RAM Energy Resources, Inc. (NASDAQ: RAM) today announced a company-wide reorganization of operating and administrative functions, with the annual cost savings of such measures projected to be approximately $3.0 million.
The company is consolidating certain operating, land and exploration functions previously located in the company’s Plano, Texas office to the company’s headquarters in Tulsa, Oklahoma and eliminating an executive management layer in the Tulsa office. The reorganization includes the planned retirement of two senior vice presidents and the appointment of a new Chief Operating Officer, as also announced today.

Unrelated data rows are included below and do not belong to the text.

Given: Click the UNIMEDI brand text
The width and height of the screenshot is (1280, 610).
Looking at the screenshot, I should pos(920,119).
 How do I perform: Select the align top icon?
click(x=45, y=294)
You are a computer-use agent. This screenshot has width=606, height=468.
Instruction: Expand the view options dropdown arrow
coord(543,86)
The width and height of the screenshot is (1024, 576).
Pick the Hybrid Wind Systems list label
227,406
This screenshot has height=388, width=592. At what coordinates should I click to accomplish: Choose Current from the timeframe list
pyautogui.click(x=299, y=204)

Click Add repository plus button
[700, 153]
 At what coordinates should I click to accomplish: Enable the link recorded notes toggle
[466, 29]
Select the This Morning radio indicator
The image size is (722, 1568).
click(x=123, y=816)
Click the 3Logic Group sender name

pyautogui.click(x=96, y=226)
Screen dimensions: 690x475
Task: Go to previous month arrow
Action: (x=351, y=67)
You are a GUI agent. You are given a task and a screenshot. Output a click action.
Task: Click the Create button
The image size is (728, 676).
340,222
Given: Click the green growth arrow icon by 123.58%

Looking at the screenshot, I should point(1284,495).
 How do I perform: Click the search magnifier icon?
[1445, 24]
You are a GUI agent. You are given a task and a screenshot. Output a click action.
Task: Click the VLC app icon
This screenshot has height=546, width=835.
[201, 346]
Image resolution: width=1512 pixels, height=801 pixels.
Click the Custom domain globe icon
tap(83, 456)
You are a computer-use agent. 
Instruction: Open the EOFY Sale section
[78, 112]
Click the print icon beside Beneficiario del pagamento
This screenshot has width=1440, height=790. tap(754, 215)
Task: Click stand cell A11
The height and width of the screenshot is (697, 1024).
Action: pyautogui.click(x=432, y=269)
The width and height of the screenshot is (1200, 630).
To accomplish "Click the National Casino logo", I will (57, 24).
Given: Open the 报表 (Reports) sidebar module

The company will be taking a charge of $1.8 million related to these actions.
Operational Plan for Restructured RAM Energy Resources, Inc.
On a going forward basis, the company will focus all efforts on its four core assets which include the Electra/Burkburnett field in north Texas which is producing approximately 1,300 BOE per day; the Fitts/Allen field in Oklahoma which is producing approximately 825 BOE per day; the south Texas and Gulf Coast fields which are producing approximately 1,100 BOE per day; and its non-core and non-operated fields which continue to contribute approximately 650 BOE per day. The company plans to complete the vertical drilling scheduled for 2011 in its Osage exploratory Mississippian oil play in Northern Oklahoma early in the fourth quarter and begin the drilling of the company’s first horizontal Mississippian well in early 2012.
RAM will continue to evaluate certain of our assets for strategic divestiture in order to continue the deleveraging of our balance sheet or to provide additional capital for our exploratory plays. The previously announced possible sale of an undivided interest in the company’s Electra/Burkburnett properties to Argent Energy Trust has been put on hold pending such improvement in market conditions as will permit completion of the Argent IPO, which was originally planned for early October. The offering of trust units of Argent Energy Trust will be made within the United States only by Argent to qualified institutional buyers in reliance on Rule 144A under the Securities Act of 1933, as amended (the “Securities Act”). The securities to be offered by Argent have not been registered under the Securities Act or any state securities laws, and unless so registered, may not be offered or sold in the United States except pursuant to an exemption from, or in a transaction not subject to, the registration requirements of the Securities Act and applicable state securities laws. This press release does not constitute an offer to sell or the solicitation of an offer to buy any security and shall not constitute an offer, solicitation or sale in any jurisdiction in which such offering would be unlawful.